Aim of the exercise. Repeat each of the following rows word for word, in the same order.
··· Supplied data
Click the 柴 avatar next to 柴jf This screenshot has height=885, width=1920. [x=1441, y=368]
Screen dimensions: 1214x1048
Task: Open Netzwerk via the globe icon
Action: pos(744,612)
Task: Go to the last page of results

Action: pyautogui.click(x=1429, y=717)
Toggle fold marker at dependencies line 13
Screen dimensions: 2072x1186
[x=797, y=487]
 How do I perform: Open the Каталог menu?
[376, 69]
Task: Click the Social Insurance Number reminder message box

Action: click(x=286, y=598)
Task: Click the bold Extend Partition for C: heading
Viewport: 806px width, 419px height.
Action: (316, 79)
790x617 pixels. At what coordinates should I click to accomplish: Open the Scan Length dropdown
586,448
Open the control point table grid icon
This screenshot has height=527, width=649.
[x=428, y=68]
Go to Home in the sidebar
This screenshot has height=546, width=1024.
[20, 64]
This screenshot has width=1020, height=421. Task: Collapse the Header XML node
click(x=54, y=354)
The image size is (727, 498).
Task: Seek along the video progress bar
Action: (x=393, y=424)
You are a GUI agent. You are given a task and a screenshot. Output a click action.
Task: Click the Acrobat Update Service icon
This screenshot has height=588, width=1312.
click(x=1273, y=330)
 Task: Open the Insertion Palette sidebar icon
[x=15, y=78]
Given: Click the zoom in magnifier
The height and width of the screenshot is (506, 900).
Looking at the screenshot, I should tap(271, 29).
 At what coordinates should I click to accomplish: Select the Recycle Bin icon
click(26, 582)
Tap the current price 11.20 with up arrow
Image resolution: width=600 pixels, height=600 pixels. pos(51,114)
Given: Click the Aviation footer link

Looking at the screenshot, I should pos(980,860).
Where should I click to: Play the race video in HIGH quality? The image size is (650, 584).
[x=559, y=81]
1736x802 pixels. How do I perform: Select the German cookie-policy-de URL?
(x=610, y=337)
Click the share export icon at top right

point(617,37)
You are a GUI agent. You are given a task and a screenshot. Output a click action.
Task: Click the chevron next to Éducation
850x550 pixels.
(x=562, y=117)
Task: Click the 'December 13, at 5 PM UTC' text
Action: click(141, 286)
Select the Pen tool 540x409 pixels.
······
Reply to the task.
Click the 柴 avatar next to 柴jf This screenshot has height=885, width=1920. [x=1441, y=368]
Screen dimensions: 1214x1048
Task: Open Netzwerk via the globe icon
Action: pos(744,612)
Task: Go to the last page of results

Action: pyautogui.click(x=1429, y=717)
Toggle fold marker at dependencies line 13
Screen dimensions: 2072x1186
[x=797, y=487]
 How do I perform: Open the Каталог menu?
[376, 69]
Task: Click the Social Insurance Number reminder message box

Action: click(x=286, y=598)
Task: Click the bold Extend Partition for C: heading
Viewport: 806px width, 419px height.
Action: (316, 79)
790x617 pixels. At what coordinates should I click to accomplish: Open the Scan Length dropdown
586,448
Open the control point table grid icon
This screenshot has height=527, width=649.
[x=428, y=68]
Go to Home in the sidebar
This screenshot has height=546, width=1024.
[20, 64]
This screenshot has width=1020, height=421. Task: Collapse the Header XML node
click(x=54, y=354)
The image size is (727, 498).
Task: Seek along the video progress bar
Action: (x=393, y=424)
You are a GUI agent. You are given a task and a screenshot. Output a click action.
Task: Click the Acrobat Update Service icon
This screenshot has height=588, width=1312.
click(x=1273, y=330)
 Task: Open the Insertion Palette sidebar icon
[x=15, y=78]
Given: Click the zoom in magnifier
The height and width of the screenshot is (506, 900).
Looking at the screenshot, I should tap(271, 29).
 At what coordinates should I click to accomplish: Select the Recycle Bin icon
click(26, 582)
Tap the current price 11.20 with up arrow
Image resolution: width=600 pixels, height=600 pixels. pos(51,114)
Given: Click the Aviation footer link

Looking at the screenshot, I should pos(980,860).
Where should I click to: Play the race video in HIGH quality? The image size is (650, 584).
[x=559, y=81]
1736x802 pixels. How do I perform: Select the German cookie-policy-de URL?
(x=610, y=337)
Click the share export icon at top right

point(617,37)
You are a GUI agent. You are given a task and a screenshot. Output a click action.
Task: Click the chevron next to Éducation
850x550 pixels.
(x=562, y=117)
Task: Click the 'December 13, at 5 PM UTC' text
Action: click(141, 286)
Select the Pen tool 540x409 pixels.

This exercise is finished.